Komisi Pemberantasan Korupsi (KPK) menemukan kecurangan klaim BPJS Kesehatan di tiga rumah sakit di Jawa Tengah dan Sumatera Utara. Temuan ini diperoleh setelah tim KPK mengumpulkan bahan keterangan ke enam rumah sakit di tiga provinsi, khusus penanganan fisioterapi dan operasi katarak.
“Tiga (RS) ini melakukan phantom billing, artinya mereka merekayasa semua dokumen," ujar Deputi Pencegahan dan Monitoring KPK Pahala Nainggolan seperti dikutip Kamis (25/7).
Indikasi pertama ada di Jawa Tengah dengan klaim sekitar Rp 29 miliar. Selanjutnya dua (RS) ada di Sumatera yaitu Rp 4 miliar dan Rp 1 miliar.
Pahala menjelaskan, ada tagihan klaim fisioterapi sebanyak 4.341 kasus di tiga rumah sakit tersebut.
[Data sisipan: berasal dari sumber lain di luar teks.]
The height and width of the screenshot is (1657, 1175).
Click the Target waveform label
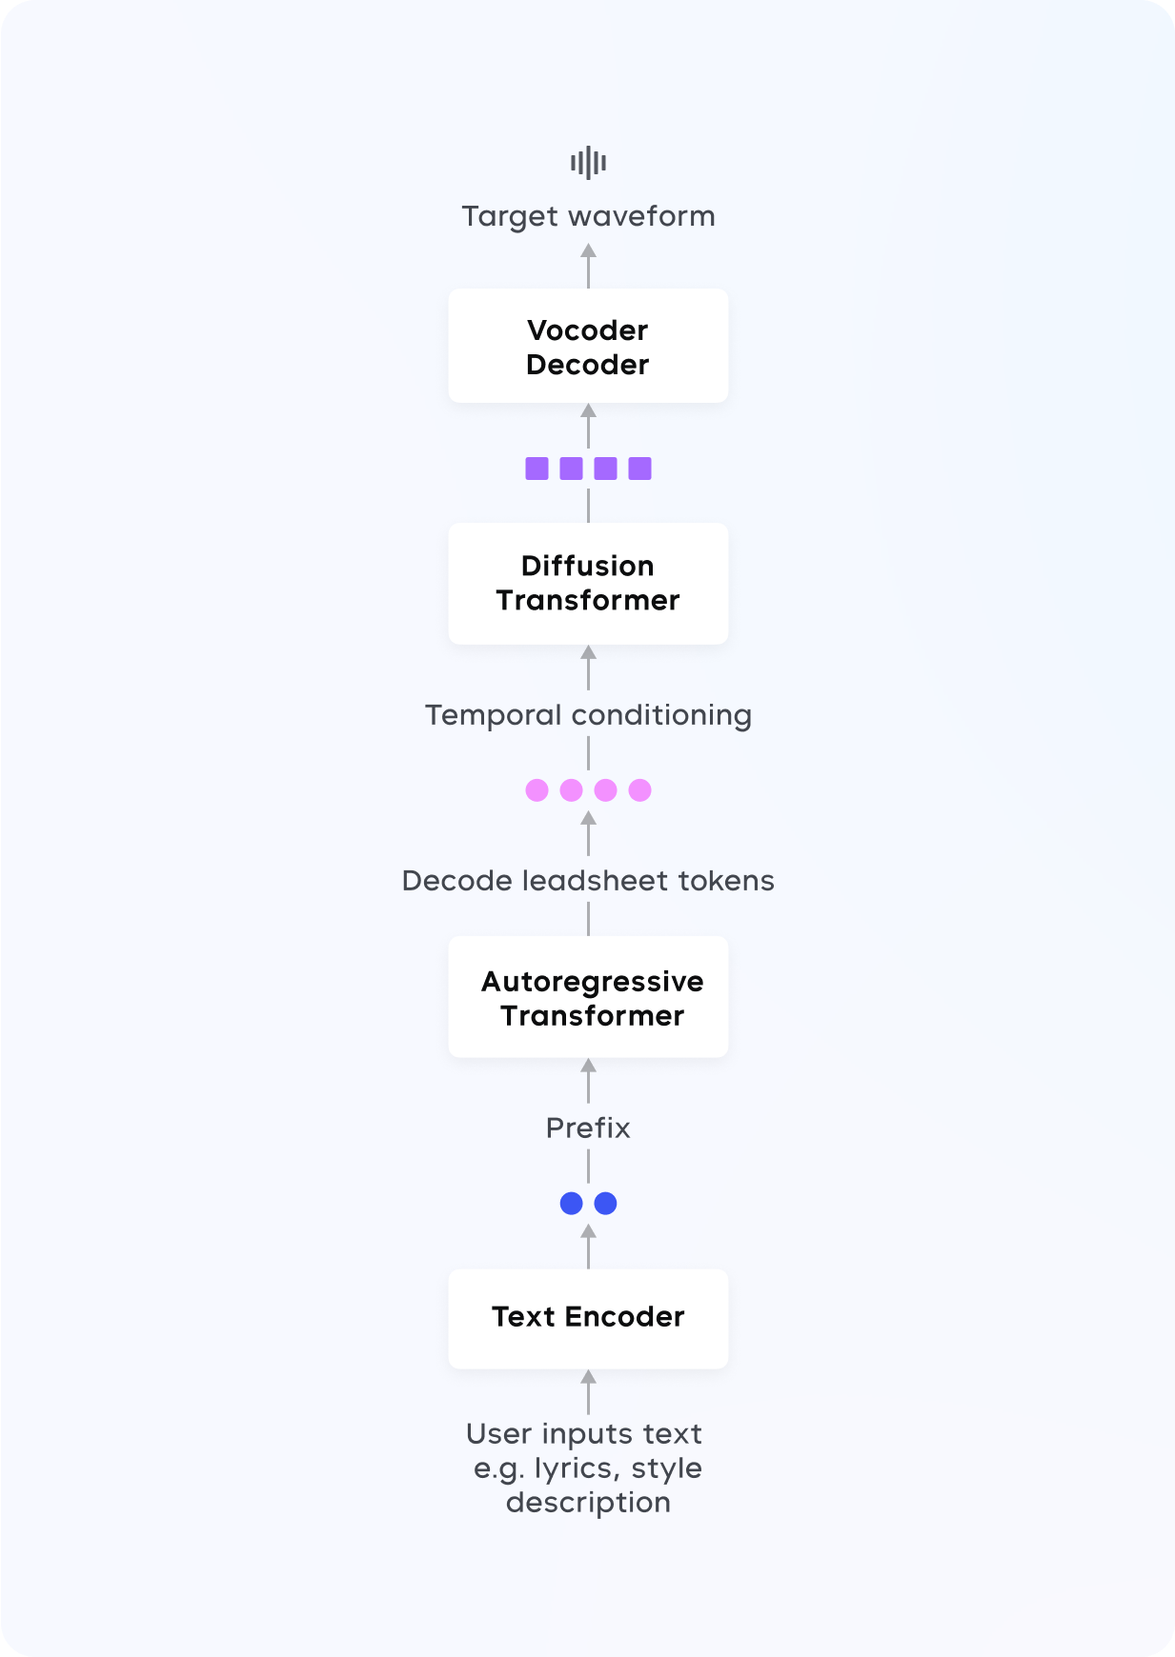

Padahal sebenarnya hanya ada 1.070 kasus yang didukung catatan medis. Jadi, 3.269 tagihan tersebut diklaim sebagai tagihan fisioterapi namun tidak ada dalam catatan medis.
Sementara untuk katarak, Pahala menjelaskan ada 39 orang pasien yang disarankan menjalankan operasi katarak. Dari seluruh pasien itu, hanya 14 sebenarnya patut dioperasi katarak. Dua metode ini masuk dalam kategori penggelembungan medical diagnose.
“Bedanya, phantom billing itu orang dan terapinya enggak ada, tapi klaimnya ada. Kalau penggelembungan medical diagnose, orang dan terapinya ada, klaimnya kegedean. Secara sengaja terapi dua kali tapi diklaim 10 kali,” tutur Pahala.
Fraud ini menyeret berbagai pihak di rumah sakit, mulai dari pemilik RS, keluarganya, hingga dokter. Pahala menyebut salah satu rumah sakit melibatkan delapan orang aktor untuk melakukan fraud. Namun, modus yang dipakai adalah dengan bakti sosial.
Dalam bakti sosial dengan kepala desa ini, rumah sakit bisa mengumpulkan KTP dan nomor BPJS warga desa. Dari dua dokumen ini, mereka bisa merekayasa seolah-olah seorang warga punya sakit tertentu dan butuh penanganan khusus. Dokter lantas menandatangani anjuran ini sehingga penanganan bisa diklaim dengan BPJS.
“Lalu, ini yang paling susah, membuat dan menandatangani rekam medis, resume medis, catatan program pasien, pemeriksaan penunjang, itu lengkap semua. Baru dia sampaikan klaim,” ujar Pahala.
Saat ini pengusutan kasus sudah masuk ke dalam tahap penindakan karena indikasi dan buktinya sudah cukup. Pahala mengatakan proses penyelidikan bisa jadi dilakukan oleh kejaksaan atau KPK, namun keputusan itu diserahkan pada pimpinan KPK.
Berdasarkan Peraturan Menteri Kesehatan nomor 19 tahun 2016, rumah sakit yang melakukan fraud pada BPJS Kesehatan bisa mengembalikan dana dari klaim fiktif ditambah denda tanpa ancaman pidana. Namun KPK memberi kesempatan perbaikan klaim selama enam bulan bagi rumah sakit terkait.
Menurut Pahala bila ada melakukan phantom billing dan medical diagnose tidak tepat, itu ngaku saja. Sesudah enam bulan, nanti tim bersama-sama melakukan audit secara masif atas klaim BPJS Kesehatan dan BPKP (Badan Pengawasan Keuangan dan Pembangunan.